» **Task details**
The entries below are to be copied exactly, with nothing left out.

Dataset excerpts
§

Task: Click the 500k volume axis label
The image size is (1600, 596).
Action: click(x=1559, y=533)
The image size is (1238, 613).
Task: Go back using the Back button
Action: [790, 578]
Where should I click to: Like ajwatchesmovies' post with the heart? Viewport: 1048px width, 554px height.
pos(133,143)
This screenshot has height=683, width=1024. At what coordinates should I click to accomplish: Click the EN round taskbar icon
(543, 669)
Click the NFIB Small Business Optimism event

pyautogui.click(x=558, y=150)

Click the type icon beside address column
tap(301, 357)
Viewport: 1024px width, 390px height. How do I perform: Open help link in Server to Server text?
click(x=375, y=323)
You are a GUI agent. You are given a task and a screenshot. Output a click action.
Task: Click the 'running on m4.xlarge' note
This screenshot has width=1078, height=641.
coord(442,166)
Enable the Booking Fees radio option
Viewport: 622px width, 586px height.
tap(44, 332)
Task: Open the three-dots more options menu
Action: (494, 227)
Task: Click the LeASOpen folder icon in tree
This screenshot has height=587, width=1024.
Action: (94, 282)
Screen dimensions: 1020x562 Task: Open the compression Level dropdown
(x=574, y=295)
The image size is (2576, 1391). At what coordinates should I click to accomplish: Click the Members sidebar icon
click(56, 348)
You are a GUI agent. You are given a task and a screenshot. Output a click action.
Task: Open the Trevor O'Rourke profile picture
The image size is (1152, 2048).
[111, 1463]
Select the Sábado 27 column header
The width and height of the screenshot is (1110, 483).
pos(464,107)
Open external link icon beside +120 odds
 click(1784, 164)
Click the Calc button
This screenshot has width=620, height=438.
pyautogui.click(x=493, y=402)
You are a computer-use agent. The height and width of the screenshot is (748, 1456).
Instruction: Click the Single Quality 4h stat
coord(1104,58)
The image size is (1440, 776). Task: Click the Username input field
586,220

§

» **Response to the task**
Task: Click the 500k volume axis label
The image size is (1600, 596).
Action: click(x=1559, y=533)
The image size is (1238, 613).
Task: Go back using the Back button
Action: [790, 578]
Where should I click to: Like ajwatchesmovies' post with the heart? Viewport: 1048px width, 554px height.
pos(133,143)
This screenshot has height=683, width=1024. At what coordinates should I click to accomplish: Click the EN round taskbar icon
(543, 669)
Click the NFIB Small Business Optimism event

pyautogui.click(x=558, y=150)

Click the type icon beside address column
tap(301, 357)
Viewport: 1024px width, 390px height. How do I perform: Open help link in Server to Server text?
click(x=375, y=323)
You are a GUI agent. You are given a task and a screenshot. Output a click action.
Task: Click the 'running on m4.xlarge' note
This screenshot has width=1078, height=641.
coord(442,166)
Enable the Booking Fees radio option
Viewport: 622px width, 586px height.
tap(44, 332)
Task: Open the three-dots more options menu
Action: (494, 227)
Task: Click the LeASOpen folder icon in tree
This screenshot has height=587, width=1024.
Action: (94, 282)
Screen dimensions: 1020x562 Task: Open the compression Level dropdown
(x=574, y=295)
The image size is (2576, 1391). At what coordinates should I click to accomplish: Click the Members sidebar icon
click(56, 348)
You are a GUI agent. You are given a task and a screenshot. Output a click action.
Task: Open the Trevor O'Rourke profile picture
The image size is (1152, 2048).
[111, 1463]
Select the Sábado 27 column header
The width and height of the screenshot is (1110, 483).
pos(464,107)
Open external link icon beside +120 odds
 click(1784, 164)
Click the Calc button
This screenshot has width=620, height=438.
pyautogui.click(x=493, y=402)
You are a computer-use agent. The height and width of the screenshot is (748, 1456).
Instruction: Click the Single Quality 4h stat
coord(1104,58)
The image size is (1440, 776). Task: Click the Username input field
586,220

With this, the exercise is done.